Я как-то до этого не знал ее существования, а тут, помню, был я в яслях, и мне там что-то не понравилось. Я нашел Наташку, сестру, и мы с ней убежали из яслей. Мы шли через всю деревню, взрослые останавливались и спрашивали меня: "Ты куда ее ведешь-то, Васька?". Я отвечал: "Домой. Мне мама так велела". Врал. Вообще, я очень рано научился врать.

Мамы, конечно, не было дома. Мы с Наташкой сели на крыльцо и уснули.

Еще случай в яслях.

Ясли были двухэтажные. Окна открыты. Я влез на подоконник на втором этаже, сел и свесил ноги. И тут увидел маму. Она мне снизу негромко говорит: "Васе-е, слазь, сынок, с окна. Слазь, я посмотрю, как ты слезешь. Только туда, в избу слазь... Ну-ка...". Я слез с подоконника.

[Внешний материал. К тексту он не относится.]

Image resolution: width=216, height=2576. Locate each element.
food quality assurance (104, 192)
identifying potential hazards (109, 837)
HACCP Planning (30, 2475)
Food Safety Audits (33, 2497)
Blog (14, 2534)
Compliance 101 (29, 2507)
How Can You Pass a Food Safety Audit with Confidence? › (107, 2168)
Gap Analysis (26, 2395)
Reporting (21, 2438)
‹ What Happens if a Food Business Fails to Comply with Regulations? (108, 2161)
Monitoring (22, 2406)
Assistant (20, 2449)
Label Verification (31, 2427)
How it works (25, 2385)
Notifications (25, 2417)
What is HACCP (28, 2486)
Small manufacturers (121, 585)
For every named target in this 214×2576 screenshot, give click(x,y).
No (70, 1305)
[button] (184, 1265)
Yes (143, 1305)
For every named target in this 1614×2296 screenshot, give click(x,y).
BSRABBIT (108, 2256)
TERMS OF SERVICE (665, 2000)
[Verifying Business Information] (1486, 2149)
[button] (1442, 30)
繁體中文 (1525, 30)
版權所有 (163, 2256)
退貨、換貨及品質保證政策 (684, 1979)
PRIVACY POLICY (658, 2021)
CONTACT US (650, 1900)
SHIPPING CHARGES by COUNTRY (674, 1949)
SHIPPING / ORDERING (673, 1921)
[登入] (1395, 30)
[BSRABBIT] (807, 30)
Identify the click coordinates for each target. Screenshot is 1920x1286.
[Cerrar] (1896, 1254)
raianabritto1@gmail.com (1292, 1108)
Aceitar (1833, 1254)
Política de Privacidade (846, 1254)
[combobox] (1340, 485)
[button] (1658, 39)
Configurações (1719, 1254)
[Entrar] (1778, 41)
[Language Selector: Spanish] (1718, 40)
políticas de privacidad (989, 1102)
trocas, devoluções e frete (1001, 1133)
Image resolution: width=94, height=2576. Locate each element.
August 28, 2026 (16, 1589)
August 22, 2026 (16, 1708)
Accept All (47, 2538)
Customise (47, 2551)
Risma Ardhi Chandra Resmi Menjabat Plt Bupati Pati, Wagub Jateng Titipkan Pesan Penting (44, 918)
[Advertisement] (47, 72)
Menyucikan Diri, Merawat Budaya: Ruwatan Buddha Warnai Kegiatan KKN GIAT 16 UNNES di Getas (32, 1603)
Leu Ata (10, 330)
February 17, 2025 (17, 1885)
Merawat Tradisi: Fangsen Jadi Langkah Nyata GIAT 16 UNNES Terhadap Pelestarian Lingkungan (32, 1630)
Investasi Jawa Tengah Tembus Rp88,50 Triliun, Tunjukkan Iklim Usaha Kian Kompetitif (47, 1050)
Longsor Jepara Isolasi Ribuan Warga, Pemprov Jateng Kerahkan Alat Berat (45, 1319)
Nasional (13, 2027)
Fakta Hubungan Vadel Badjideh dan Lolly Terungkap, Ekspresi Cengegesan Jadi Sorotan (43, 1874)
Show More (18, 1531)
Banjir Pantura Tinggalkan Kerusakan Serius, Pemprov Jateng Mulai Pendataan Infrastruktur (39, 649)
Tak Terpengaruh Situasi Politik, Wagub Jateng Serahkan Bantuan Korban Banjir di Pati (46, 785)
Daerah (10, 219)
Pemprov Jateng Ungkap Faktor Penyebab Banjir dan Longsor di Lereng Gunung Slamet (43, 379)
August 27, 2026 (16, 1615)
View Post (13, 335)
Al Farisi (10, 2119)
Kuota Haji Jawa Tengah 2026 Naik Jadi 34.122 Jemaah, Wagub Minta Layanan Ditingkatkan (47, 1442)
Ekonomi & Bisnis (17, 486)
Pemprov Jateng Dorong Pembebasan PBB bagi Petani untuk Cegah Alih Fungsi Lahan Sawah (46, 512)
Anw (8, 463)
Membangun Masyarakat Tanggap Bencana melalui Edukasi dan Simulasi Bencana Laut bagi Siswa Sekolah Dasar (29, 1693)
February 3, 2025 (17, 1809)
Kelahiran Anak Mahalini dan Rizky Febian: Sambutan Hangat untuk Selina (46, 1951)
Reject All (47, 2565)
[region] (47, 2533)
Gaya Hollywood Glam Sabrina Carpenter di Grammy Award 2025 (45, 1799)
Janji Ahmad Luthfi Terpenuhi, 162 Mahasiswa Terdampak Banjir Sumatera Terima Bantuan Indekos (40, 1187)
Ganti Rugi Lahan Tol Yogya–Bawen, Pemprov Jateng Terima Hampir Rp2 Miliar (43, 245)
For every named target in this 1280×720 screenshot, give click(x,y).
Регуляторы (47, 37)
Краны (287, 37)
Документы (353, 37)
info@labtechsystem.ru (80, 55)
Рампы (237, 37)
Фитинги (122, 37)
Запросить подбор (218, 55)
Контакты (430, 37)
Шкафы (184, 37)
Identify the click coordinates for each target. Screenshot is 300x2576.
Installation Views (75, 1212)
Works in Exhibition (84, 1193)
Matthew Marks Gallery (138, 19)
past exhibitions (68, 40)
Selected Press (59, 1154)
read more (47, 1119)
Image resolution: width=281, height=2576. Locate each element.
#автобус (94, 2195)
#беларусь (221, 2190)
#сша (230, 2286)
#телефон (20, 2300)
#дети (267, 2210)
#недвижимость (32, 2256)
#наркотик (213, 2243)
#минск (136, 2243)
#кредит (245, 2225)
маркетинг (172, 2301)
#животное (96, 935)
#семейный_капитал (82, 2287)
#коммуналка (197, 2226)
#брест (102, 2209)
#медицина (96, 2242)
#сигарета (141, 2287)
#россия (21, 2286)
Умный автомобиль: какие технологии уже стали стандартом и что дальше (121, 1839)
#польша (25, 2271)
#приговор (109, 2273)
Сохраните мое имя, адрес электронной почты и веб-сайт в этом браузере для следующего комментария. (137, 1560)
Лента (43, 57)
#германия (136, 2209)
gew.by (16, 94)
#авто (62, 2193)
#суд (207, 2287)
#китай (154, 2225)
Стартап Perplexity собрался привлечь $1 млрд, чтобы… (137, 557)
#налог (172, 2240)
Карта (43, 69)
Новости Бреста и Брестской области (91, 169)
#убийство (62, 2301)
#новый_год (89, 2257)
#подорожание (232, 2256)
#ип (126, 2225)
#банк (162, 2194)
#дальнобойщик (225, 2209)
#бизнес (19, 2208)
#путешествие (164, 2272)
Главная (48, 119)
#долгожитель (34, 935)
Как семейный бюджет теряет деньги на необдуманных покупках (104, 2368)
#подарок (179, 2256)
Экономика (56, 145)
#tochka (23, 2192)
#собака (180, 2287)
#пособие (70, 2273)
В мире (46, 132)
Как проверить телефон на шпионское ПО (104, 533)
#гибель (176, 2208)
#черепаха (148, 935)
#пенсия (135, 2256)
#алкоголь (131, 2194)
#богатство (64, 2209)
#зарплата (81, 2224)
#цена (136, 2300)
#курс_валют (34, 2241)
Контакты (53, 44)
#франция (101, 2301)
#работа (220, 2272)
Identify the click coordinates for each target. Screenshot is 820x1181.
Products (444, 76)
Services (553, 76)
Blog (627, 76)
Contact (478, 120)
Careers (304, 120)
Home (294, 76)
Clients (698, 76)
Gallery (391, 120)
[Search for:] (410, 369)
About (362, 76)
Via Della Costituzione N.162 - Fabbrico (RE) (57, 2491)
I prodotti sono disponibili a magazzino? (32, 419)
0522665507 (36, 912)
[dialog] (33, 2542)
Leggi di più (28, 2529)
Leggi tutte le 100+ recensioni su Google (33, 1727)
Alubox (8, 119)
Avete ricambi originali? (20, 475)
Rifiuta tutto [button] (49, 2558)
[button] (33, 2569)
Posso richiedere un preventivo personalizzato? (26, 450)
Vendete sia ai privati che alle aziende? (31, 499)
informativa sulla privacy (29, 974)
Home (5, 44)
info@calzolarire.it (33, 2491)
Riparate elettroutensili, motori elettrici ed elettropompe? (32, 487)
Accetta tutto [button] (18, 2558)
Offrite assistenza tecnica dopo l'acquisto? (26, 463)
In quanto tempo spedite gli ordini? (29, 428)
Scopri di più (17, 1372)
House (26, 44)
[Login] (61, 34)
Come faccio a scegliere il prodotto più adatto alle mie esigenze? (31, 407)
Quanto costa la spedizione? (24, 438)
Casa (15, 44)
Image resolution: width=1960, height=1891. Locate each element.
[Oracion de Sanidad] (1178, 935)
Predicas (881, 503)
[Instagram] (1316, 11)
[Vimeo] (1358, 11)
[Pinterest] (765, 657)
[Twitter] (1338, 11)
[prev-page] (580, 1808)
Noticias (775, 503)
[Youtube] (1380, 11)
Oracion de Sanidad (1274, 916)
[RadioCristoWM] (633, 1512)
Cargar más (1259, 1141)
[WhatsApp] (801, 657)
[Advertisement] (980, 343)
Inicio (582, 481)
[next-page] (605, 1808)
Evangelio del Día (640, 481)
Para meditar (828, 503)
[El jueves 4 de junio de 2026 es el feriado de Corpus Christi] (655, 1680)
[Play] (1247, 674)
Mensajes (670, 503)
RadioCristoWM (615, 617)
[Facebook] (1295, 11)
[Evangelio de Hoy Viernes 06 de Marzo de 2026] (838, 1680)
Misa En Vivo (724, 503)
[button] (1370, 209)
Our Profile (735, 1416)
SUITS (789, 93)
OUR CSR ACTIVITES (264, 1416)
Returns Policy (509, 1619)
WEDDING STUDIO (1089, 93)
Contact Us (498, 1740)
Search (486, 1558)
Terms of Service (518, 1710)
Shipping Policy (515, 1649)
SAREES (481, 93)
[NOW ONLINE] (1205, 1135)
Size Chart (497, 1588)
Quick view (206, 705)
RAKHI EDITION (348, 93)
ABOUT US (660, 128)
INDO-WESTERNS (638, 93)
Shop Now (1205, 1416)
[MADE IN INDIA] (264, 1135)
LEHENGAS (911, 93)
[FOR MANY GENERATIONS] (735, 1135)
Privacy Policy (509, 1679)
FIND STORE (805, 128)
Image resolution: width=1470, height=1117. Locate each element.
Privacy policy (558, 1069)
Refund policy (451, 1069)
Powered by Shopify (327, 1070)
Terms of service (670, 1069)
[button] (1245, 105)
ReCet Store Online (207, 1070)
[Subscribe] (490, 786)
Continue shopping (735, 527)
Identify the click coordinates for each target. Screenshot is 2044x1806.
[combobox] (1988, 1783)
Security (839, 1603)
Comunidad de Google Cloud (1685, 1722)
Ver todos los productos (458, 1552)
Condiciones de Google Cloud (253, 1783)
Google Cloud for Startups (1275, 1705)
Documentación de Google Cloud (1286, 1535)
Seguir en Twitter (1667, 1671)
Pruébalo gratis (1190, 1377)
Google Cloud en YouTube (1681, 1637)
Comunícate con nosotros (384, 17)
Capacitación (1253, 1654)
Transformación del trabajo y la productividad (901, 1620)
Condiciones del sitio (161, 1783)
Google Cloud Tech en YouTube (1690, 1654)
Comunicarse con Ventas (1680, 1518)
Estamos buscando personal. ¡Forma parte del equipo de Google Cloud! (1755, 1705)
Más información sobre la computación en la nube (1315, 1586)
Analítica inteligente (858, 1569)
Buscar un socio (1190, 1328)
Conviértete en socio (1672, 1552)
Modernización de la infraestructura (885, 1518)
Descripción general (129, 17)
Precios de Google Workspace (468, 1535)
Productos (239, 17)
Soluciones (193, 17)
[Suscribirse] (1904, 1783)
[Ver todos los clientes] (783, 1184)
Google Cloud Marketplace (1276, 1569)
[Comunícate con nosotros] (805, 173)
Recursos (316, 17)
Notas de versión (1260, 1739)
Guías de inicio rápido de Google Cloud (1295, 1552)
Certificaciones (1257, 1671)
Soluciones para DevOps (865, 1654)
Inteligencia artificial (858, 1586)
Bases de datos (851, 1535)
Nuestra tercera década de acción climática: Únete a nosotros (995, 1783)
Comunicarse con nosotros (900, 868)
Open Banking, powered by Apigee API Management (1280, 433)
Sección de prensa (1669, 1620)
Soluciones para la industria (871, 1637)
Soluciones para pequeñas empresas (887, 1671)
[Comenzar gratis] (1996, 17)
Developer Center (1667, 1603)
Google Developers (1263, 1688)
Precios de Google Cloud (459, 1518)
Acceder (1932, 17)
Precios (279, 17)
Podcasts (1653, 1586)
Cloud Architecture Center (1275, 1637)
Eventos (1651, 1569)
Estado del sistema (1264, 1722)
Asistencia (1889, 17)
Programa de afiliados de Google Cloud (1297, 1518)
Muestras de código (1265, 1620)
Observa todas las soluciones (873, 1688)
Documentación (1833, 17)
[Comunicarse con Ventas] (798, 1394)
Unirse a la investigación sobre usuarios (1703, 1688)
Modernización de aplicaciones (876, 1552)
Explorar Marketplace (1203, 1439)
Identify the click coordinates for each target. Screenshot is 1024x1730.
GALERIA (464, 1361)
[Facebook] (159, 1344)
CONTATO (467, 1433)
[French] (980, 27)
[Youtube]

Потом мама вбежала, взяла меня на руки и понесла. А на лестнице встретилась нам наша няня, толстая, молодая тетка. Мама опустила меня с рук, а няня побежала от нас. Вниз. Мне стало смешно.

- Корова семинтальская! - мама ничего не боялась.

Потом, когда я уж стал взрослее, я слышал рассказ о том, как нас хотели выселить из избы. Отца арестовали и угнали в район, в "каталажку". А к нам на другой день пришли двое: "Вытряхивайтесь".

Так стали мы жить. Голоду натерпелись и холоду. На всю жизнь я сохранил к матери любовь. Всегда ужасно боялся, что она умрет - она хворала часто.

Потом в нашей избе появился другой отец. Жить стало легче.

А потом грянула война, и другого нашего отца не стало - убили на Курской дуге.

Опять настали тяжелые времена. Вот отсюда, пожалуй, я и начну рассказ.

Начну рассказ с того времени, с какого помню почти каждый свой день - с двенадцати лет. Для начала только расскажу о своем селе.

Село наше небольшое...

Я родился в 1929 году (в "Мордве"). Уже колхозы были. Отец с матерью были колхозниками.

В 1933 году отца "взяли". Сказали: "Хотел, сволочь такая, восстание подымать". Еще многих "взяли" из деревни. Больше мы их никогда не видели. Все они в 1957 году полностью реабилитированы "за отсутствием состава преступления".

Остались мы с мамой: мне три с лишним года, Наташке, сестре, - семь месяцев. Маме - двадцать два.

Нас хотели выгнать из избы. Пришли двое: "Вытряхивайтесь".

Мы были молоды и не поняли серьезность момента. Кроме того, нам некуда было идти. Мама наотрез отказалась "вытряхиваться". Мы с Наташкой промолчали. Один вынул из кармана наган и опять сказал, чтоб мы вытряхивались. Тогда мама взяла в руки безмен и стала на пороге. И сказала: "Иди, иди. Как дам безменом по башке, куда твой наган девается". И не пустила - ушли. А мама потом говорила: "Я знала, что он не станет стрелять. Что он, дурак, что ли?".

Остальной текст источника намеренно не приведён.